● TASK ITEM
When you reach the line with "DOI:10.3969/j.issn.1001-1978.2019.03.001 (277, 1979)" in the data below, begin printing lines exactly, and stop once the line with "DOI:10.1038/ncb2622 (343, 2052)" has been printed.

● RECORDED DATA
# # # # #
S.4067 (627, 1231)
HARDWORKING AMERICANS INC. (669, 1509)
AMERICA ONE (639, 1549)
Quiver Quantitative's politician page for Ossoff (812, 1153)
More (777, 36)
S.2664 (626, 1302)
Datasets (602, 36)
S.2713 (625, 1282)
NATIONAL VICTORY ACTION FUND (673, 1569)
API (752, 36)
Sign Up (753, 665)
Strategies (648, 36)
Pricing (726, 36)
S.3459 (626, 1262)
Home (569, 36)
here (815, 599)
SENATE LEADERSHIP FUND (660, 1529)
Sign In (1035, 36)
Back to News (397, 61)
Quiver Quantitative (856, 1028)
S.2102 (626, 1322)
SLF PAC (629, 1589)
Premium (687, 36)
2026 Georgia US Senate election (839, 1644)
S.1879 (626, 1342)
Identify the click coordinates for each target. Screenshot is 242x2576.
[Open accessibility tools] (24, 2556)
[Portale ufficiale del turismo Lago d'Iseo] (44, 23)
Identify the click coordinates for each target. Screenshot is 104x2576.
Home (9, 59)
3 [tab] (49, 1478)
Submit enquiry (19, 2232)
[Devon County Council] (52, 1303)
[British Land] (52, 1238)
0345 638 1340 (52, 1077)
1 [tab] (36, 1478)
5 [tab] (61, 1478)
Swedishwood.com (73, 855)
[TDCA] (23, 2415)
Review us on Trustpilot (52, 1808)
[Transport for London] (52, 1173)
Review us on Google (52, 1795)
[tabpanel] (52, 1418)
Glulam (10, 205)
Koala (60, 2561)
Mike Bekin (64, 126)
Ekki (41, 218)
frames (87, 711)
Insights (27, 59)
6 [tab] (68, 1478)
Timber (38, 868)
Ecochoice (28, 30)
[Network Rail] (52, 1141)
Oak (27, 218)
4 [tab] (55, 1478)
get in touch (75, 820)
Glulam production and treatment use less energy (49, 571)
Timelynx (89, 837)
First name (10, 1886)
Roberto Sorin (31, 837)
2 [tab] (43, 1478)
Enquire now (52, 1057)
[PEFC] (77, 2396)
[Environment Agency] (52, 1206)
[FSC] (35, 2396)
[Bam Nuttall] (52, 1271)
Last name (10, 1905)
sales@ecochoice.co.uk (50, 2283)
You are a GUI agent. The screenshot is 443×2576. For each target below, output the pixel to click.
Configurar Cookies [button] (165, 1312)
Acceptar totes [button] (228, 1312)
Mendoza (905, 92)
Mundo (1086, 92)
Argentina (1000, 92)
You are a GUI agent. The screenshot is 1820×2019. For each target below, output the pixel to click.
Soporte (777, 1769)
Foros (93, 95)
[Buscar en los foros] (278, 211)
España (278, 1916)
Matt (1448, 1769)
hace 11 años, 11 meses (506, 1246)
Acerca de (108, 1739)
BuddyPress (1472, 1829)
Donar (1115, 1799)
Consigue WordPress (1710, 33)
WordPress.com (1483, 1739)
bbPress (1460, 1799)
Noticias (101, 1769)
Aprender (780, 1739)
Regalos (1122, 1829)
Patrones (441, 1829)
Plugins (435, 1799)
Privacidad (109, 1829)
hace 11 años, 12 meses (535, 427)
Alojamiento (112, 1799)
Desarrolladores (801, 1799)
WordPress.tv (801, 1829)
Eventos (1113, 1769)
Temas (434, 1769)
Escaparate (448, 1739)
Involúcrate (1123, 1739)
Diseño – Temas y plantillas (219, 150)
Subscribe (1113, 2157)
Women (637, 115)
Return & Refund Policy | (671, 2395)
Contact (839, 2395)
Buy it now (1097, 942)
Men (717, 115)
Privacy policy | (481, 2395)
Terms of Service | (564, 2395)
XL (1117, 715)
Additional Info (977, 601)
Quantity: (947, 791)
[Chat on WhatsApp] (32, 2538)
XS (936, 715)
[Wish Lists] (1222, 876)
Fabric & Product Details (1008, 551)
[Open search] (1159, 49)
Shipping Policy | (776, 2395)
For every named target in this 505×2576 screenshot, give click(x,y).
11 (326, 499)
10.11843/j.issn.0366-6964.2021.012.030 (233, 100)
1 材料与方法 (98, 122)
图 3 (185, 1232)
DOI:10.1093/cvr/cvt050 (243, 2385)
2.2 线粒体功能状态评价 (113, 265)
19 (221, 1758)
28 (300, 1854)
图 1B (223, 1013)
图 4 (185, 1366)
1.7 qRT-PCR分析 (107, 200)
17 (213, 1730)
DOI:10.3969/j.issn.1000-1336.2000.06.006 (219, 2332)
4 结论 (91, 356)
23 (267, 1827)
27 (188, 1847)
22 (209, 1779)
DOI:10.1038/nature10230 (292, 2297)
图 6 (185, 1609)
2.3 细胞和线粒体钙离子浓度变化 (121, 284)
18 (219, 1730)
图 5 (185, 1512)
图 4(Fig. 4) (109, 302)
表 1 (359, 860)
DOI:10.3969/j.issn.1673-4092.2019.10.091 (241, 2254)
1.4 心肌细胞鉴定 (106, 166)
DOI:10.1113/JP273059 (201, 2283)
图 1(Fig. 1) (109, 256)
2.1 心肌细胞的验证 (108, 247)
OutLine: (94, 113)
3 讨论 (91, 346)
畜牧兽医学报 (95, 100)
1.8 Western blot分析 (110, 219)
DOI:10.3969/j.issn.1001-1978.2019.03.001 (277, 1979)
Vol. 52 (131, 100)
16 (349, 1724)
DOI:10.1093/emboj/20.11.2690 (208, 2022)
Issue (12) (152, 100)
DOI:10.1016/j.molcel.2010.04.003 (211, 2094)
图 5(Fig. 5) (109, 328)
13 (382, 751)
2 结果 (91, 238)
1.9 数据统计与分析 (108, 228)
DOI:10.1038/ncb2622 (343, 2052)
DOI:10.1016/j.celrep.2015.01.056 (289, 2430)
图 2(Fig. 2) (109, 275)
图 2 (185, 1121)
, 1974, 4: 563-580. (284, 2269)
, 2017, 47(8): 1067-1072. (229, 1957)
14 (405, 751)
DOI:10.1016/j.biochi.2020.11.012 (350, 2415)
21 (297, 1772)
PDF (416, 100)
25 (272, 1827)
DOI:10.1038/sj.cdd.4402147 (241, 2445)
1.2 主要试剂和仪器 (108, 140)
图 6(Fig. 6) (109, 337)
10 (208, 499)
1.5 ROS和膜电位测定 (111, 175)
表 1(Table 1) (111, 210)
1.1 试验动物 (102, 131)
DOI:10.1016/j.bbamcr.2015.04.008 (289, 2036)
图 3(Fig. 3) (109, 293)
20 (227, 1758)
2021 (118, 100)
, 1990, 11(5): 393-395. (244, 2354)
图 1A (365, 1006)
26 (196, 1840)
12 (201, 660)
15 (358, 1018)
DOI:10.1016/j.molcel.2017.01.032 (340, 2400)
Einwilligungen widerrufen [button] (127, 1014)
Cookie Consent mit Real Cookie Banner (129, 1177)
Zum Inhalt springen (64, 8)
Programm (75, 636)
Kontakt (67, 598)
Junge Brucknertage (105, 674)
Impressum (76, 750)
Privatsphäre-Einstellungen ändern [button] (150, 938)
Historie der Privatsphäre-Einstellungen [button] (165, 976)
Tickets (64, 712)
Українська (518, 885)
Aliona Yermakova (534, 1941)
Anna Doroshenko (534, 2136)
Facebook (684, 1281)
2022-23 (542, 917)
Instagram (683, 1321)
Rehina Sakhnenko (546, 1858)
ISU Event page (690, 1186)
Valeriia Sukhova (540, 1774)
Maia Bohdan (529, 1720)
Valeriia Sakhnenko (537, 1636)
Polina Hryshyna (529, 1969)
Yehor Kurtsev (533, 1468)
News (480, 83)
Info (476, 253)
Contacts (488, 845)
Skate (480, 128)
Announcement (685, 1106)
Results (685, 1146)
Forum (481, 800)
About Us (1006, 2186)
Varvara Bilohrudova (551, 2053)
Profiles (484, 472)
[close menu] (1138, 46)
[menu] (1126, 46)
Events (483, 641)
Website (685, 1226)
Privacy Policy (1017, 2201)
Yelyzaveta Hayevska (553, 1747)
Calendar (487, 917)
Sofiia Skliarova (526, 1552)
# # # # #
● EXERCISE RESULT
DOI:10.3969/j.issn.1001-1978.2019.03.001 (277, 1979)
Vol. 52 (131, 100)
16 (349, 1724)
DOI:10.1093/emboj/20.11.2690 (208, 2022)
Issue (12) (152, 100)
DOI:10.1016/j.molcel.2010.04.003 (211, 2094)
图 5(Fig. 5) (109, 328)
13 (382, 751)
2 结果 (91, 238)
1.9 数据统计与分析 (108, 228)
DOI:10.1038/ncb2622 (343, 2052)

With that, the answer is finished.